Aluminum is a lightweight metal that is easy to shape and fabricate, making it a good choice for boats. The lighter weight allows you to build up speed without putting excessive wear and tear on the engine and can make it easier to control your boat when moving in and out of reefs and areas of seaweed. It's also easy to transport an aluminum boat versus one that's heavier and causes more drag on your boat trailer. However, the drawback to aluminum is that it can corrode when exposed to saltwater and even other metals, so you need to care for your aluminum boat properly. Note a few simple tips.
1. Have it galvanized
Aluminum is often galvanized when used for boating. This refers to a coating of another metal, such as zinc, being put over the aluminum to help protect it.

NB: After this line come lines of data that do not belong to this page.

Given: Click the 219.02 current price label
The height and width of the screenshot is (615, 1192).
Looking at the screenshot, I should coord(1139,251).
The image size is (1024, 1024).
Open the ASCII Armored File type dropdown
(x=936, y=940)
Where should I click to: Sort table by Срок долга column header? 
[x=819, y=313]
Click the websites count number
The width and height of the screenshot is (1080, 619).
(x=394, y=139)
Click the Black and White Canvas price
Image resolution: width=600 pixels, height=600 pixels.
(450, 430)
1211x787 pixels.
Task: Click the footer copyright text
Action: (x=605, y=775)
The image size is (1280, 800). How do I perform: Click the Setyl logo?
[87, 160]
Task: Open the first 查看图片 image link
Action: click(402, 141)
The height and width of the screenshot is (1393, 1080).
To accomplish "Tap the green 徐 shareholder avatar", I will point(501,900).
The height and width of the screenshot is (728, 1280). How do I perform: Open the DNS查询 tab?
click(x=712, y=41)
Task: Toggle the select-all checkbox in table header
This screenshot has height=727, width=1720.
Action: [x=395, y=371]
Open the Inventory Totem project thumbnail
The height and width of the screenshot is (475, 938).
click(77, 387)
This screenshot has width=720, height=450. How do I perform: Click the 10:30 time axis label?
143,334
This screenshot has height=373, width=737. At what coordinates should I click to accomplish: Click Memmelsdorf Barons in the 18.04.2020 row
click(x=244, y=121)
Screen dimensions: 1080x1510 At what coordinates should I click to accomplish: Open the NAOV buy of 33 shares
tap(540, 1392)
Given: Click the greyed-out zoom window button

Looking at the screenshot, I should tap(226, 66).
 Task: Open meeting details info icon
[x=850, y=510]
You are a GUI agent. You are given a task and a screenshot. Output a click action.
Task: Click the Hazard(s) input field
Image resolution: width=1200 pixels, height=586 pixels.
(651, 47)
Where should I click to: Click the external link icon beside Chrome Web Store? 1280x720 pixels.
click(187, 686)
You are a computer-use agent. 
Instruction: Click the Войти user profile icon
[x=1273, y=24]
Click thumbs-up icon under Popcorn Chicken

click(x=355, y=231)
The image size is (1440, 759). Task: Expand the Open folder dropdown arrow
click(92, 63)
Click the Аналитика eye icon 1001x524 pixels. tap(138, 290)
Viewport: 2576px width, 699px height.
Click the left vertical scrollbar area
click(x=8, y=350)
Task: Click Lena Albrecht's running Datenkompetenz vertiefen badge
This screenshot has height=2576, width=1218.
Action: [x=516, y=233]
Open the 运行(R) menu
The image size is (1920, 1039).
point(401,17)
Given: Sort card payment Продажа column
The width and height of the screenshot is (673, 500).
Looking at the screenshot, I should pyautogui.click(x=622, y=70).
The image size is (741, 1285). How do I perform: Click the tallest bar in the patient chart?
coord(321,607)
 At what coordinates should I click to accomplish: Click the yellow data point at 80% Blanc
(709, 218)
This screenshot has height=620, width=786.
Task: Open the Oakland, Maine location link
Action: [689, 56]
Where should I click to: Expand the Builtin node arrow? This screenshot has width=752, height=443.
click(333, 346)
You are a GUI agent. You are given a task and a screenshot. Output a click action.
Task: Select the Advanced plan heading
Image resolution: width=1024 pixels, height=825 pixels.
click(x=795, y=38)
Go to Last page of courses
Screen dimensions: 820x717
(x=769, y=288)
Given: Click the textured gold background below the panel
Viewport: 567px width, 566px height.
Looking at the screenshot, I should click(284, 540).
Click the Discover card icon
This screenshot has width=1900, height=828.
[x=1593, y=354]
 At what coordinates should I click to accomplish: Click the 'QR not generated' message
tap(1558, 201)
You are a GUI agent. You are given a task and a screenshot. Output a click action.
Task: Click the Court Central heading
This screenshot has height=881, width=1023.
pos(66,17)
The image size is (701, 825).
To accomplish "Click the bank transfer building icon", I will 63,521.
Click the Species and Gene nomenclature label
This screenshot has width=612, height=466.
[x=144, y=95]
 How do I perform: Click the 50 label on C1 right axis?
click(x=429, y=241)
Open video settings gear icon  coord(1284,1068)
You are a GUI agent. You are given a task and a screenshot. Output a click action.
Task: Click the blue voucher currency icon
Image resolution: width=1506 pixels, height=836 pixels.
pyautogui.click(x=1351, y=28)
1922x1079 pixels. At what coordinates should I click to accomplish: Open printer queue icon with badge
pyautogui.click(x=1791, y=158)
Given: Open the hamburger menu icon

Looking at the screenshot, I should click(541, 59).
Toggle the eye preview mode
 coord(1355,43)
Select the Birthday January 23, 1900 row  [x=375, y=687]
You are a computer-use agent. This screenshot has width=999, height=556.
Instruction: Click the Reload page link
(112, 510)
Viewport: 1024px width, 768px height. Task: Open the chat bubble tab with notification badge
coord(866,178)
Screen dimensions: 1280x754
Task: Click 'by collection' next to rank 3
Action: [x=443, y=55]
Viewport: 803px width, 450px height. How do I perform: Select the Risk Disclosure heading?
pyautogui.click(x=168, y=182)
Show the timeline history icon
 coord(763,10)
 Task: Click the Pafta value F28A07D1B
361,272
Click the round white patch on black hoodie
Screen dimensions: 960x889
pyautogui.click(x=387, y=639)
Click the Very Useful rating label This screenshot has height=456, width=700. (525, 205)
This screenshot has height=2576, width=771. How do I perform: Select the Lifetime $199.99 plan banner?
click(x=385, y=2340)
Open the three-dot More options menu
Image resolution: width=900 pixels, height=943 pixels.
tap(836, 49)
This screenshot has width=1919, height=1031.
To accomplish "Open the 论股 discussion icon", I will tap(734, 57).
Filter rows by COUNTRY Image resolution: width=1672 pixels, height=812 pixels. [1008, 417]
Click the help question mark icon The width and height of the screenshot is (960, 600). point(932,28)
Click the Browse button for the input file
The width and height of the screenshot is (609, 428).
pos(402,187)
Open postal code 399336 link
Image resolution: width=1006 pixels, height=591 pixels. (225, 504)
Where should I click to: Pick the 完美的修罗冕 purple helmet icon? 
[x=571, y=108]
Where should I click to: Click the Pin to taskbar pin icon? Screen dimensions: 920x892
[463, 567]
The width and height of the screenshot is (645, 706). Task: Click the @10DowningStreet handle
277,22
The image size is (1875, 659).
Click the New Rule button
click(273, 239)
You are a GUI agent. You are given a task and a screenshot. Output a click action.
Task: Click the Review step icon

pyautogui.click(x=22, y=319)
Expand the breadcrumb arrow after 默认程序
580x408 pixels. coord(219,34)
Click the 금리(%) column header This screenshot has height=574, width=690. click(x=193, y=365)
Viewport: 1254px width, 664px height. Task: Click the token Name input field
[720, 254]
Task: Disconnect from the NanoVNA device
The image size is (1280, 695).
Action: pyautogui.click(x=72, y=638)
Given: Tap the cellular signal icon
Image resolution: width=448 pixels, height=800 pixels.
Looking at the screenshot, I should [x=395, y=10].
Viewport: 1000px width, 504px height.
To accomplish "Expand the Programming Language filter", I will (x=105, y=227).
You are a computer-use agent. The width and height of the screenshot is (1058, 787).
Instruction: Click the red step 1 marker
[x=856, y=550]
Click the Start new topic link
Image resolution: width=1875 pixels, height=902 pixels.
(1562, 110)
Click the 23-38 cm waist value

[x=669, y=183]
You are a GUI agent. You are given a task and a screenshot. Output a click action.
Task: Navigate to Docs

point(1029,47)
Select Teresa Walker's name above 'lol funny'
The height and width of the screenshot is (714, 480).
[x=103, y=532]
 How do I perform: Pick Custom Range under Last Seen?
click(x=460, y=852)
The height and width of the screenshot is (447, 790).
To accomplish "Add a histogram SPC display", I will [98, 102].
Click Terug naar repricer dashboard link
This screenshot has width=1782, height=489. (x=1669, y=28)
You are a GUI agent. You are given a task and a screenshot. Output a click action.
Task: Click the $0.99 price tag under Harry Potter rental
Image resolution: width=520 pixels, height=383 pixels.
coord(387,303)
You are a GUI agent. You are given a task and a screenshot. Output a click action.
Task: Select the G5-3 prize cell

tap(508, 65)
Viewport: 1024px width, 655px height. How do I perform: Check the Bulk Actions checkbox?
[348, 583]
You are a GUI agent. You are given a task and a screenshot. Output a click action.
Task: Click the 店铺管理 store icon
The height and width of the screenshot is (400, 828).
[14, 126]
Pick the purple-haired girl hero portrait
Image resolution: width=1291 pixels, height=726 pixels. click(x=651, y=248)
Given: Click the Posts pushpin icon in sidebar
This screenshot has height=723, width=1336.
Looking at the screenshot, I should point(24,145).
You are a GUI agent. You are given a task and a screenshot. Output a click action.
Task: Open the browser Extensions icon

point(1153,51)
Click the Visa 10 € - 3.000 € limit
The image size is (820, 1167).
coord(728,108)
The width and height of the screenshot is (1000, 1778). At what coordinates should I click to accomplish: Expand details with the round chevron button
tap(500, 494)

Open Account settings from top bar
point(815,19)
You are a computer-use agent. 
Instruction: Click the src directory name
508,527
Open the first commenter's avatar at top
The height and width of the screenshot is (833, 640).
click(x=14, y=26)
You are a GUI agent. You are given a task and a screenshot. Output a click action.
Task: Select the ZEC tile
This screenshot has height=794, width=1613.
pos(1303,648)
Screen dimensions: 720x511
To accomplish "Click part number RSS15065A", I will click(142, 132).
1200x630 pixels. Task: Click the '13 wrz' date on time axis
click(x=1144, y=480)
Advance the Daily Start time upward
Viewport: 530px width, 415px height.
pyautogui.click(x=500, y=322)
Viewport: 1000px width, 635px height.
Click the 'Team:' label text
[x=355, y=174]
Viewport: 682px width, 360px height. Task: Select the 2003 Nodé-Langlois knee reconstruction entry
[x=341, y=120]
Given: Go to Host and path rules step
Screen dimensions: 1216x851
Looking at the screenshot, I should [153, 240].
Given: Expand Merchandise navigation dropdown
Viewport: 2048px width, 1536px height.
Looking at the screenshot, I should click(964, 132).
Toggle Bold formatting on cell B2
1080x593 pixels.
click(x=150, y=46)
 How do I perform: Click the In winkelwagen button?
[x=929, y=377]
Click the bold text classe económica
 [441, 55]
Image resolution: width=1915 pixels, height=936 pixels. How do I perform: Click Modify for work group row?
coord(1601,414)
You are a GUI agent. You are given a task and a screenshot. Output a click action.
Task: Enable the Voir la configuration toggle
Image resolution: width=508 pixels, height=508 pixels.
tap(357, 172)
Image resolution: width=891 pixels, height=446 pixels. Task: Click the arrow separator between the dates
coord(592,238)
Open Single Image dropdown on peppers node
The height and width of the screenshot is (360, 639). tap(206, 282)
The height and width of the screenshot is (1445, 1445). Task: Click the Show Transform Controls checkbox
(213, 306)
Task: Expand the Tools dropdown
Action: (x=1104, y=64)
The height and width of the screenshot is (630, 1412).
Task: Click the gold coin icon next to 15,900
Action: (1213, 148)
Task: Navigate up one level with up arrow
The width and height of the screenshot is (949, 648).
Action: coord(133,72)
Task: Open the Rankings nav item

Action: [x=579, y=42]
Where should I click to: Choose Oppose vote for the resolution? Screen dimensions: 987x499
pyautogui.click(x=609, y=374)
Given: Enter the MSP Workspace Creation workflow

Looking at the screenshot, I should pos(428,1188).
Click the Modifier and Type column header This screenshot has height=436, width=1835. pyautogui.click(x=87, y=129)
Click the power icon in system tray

While this galvanizing may be done before the aluminum is used for making a boat, you may want to have it galvanized again after so much time on the water. Like sealing concrete or wood, this can give the aluminum protection in case the original coating has worn away. A boat maintenance company can usually do this galvanizing for you; it involves adding that coating of zinc with an electrical current, so it's not typically something boat owners can do on their own.
2. Paint it, but use the right materials
Painting can also help to protect your boat from damage as it hits the water and especially from saltwater, but ensure you use the right materials. You want a primer and a paint meant for aluminum, and one for boats in particular. Using a paint meant for an aluminum shed may not protect your boat from water damage, as it's unlikely that shed will be exposed to saltwater. Some aluminum paints may not have the right protection from such exposure. If you've ever used a generic metal paint on your boat and noticed the paint job didn't last, you might double check the primer and paint itself and ensure you've chosen the right type.
3. Avoid graphite
If you use a lubricant on the outside of your boat, avoid one with graphite in the ingredients. Graphite can corrode aluminum and cause damage, but it's a common substance found in some commercial lubricants. Be sure you read the labels or, better yet, use a lubricant meant for aluminum boats in particular so you avoid damage.